As fight comics go, it's about as pure as you can get. Highlights, for me, included The Hulk throwing one character's limbs into Connecticut, punting another character to New Jersey, and removing some special Vibranium knives from his arms simply by flexing really hard and making them pop out.
The artwork looks particularly gorgeous when read in 2012, as Marvel's coloring hadn't gotten as computer effect-dominated at that point as it has today.

Daniel Way, Javier Salteres and Scott Hanna's Ghost Rider story is a fairly standard one about a human host wrestling for control with the parasitic spirit of vengeance housed in his body (well, standard for superhero comics, anyway). The Ghost Rider wants to continue chasing a demon or whatever from the previous issues of Ghost Rider (not collected here), while Johnny Blaze wants to use the Ghost Rider's powers to stop The Hulk.

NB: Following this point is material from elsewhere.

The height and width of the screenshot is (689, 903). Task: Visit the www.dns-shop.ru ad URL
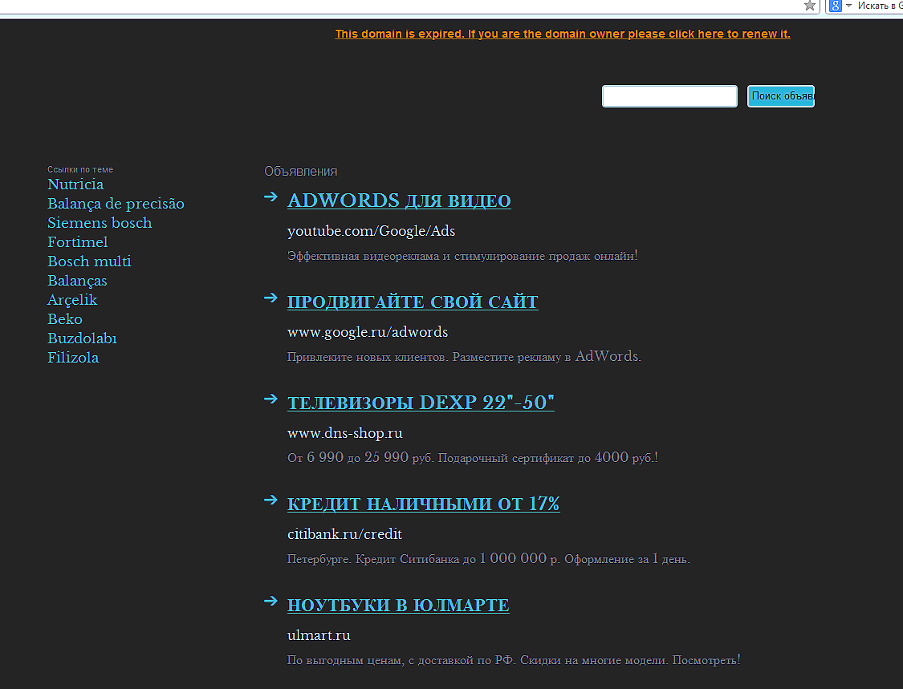pyautogui.click(x=344, y=433)
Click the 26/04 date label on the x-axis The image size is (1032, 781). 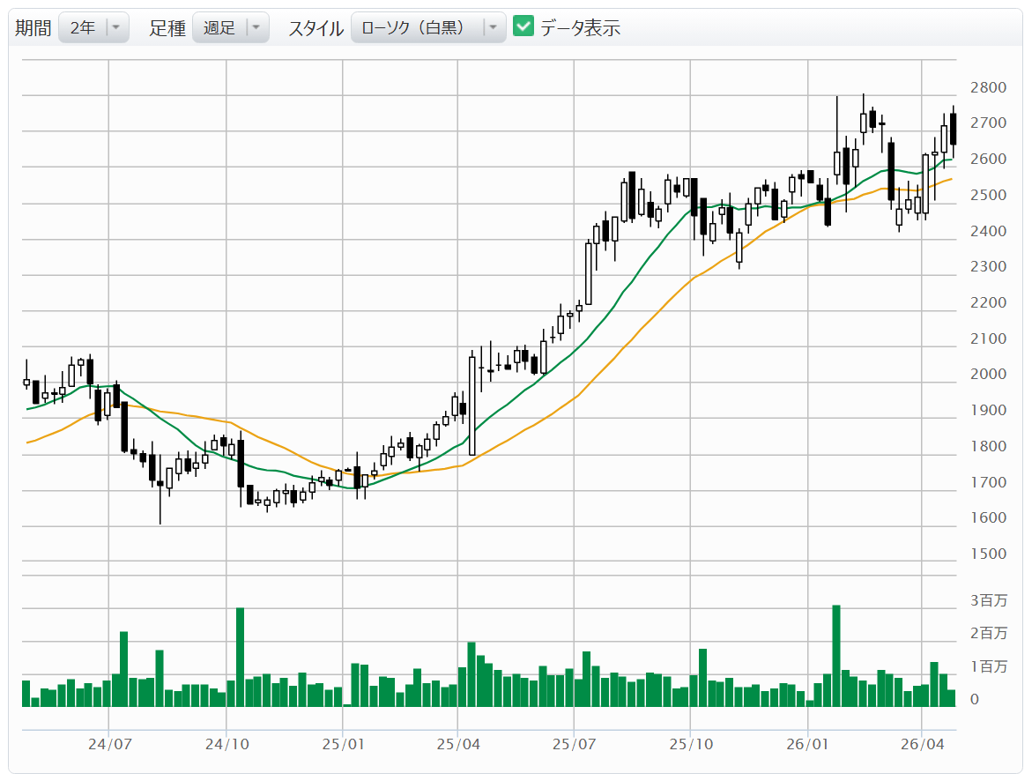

They fight in a big, splashy brawl of the sort only The Hulk and a flaming skeleton demon thing on a flaming motorcycle can. Ghostie uses the Brooklyn Bridge as a ramp to fly into town and drops a building on The Hulk; The Hulk retaliates by throwing a subway car at him and then jumping off the top of the Empire State Building and landing on him. Eventually, the Ghost Rider takes control of Blaze, and rides away from the crossover and back to his own title.

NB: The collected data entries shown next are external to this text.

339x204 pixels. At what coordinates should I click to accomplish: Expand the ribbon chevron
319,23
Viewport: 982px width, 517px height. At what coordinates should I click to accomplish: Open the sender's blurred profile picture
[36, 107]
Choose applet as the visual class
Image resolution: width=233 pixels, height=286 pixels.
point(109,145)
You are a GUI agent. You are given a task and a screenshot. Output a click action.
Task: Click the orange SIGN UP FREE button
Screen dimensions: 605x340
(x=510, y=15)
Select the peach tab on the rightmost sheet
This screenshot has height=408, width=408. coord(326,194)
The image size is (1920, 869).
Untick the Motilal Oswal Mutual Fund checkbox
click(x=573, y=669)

The artwork is again quite nice, although the computer flame effects are a bit much, distracting from the otherwise very drawn, very comic book-y look of the illustrations. Salteres' Hulk looks especially human scaled and even handsome compared to the more gigantic, monstrous Hulk we see in the other stories, which is also a little on the distracting side. With five different artists—more if you count cover artists like Ed McGuinness—no two Hulks look a like in this book.

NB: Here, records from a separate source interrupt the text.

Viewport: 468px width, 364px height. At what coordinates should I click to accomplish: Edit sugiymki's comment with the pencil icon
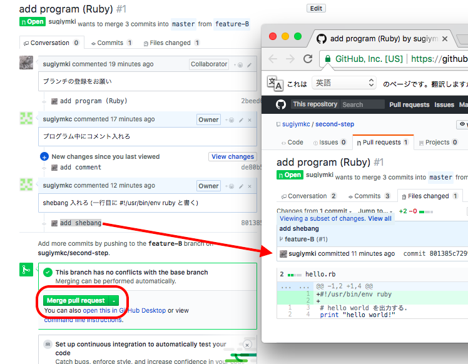250,64
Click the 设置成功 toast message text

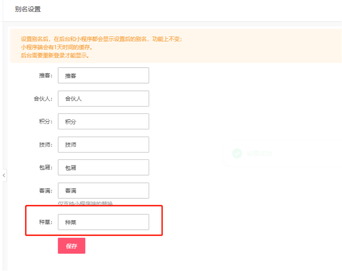[x=259, y=154]
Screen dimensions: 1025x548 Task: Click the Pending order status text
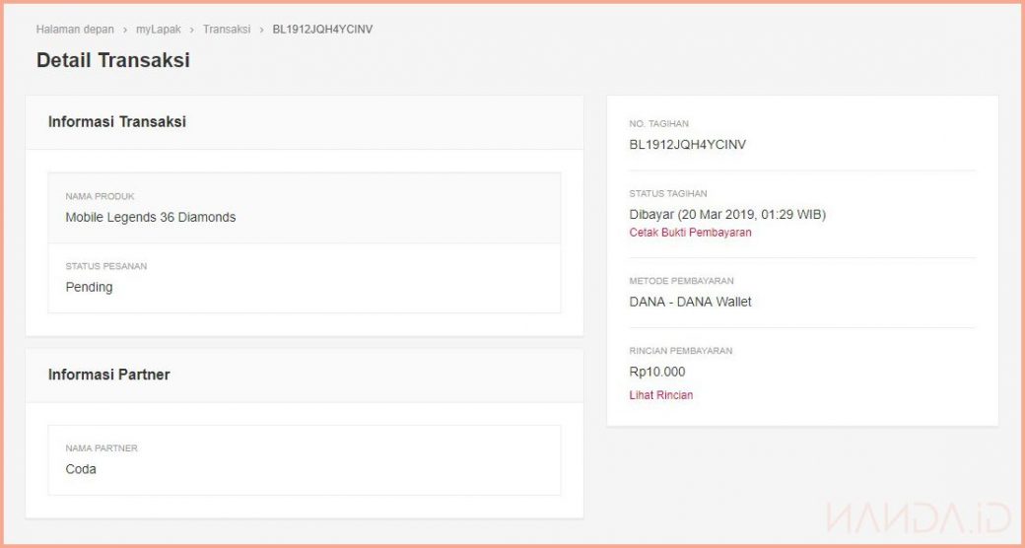click(x=89, y=287)
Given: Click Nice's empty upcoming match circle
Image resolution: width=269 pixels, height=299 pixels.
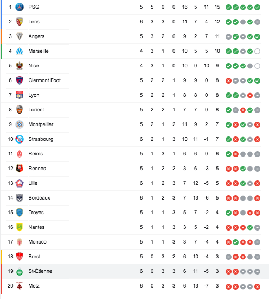Looking at the screenshot, I should point(257,66).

Finally, Gage and artist Butch Guice provide the Iron Man issues, which span a time period that begins before the other stories that precede it in this collection and ends after them. Since Iron Man is, at this point, Boss Of All The Superheroes and Hulk's target, this story should be the most important in this collection—it's certainly the most relevant one to the events of World War Hulk, so it's rather surprising to find it at the end of the collection, a collection which doesn't even mention Iron Man, but whose sub-title and cover makes it appear that this is simply a collection of a single miniseries.

At this point in the Marvel Universe, Iron Man was something of a high-tech, superhero-flavored espionage series, and this story is mainly concerned with how SHIELD responds to their director Tony Stark flying off to fight Hulk, and what they do when Stark is taken down and captured. It's serious in tone, much more so than the light-hearted, almost-silly X-Men mini also written by Gage, and Guice's realistic art is perfectly appropriate for that focus.

And that's that. As a collection, it's a real quilt of characters, art styles and storytelling, and the presentation's a bit of a head-scratcher, but it's not a bad batch of old-school fight comics, and none of the art is bad, nor any of the stories poorly-written.

It's been about five years since I first read that Ant-Man issue and was perplexed by all the Old Spice product placement (Old Spice billboards fall in the fighting, a shrunken Ant-Man finds bottles of Old Spice body wash in The Hulk's stomach for some reason), and it's still super-weird to me.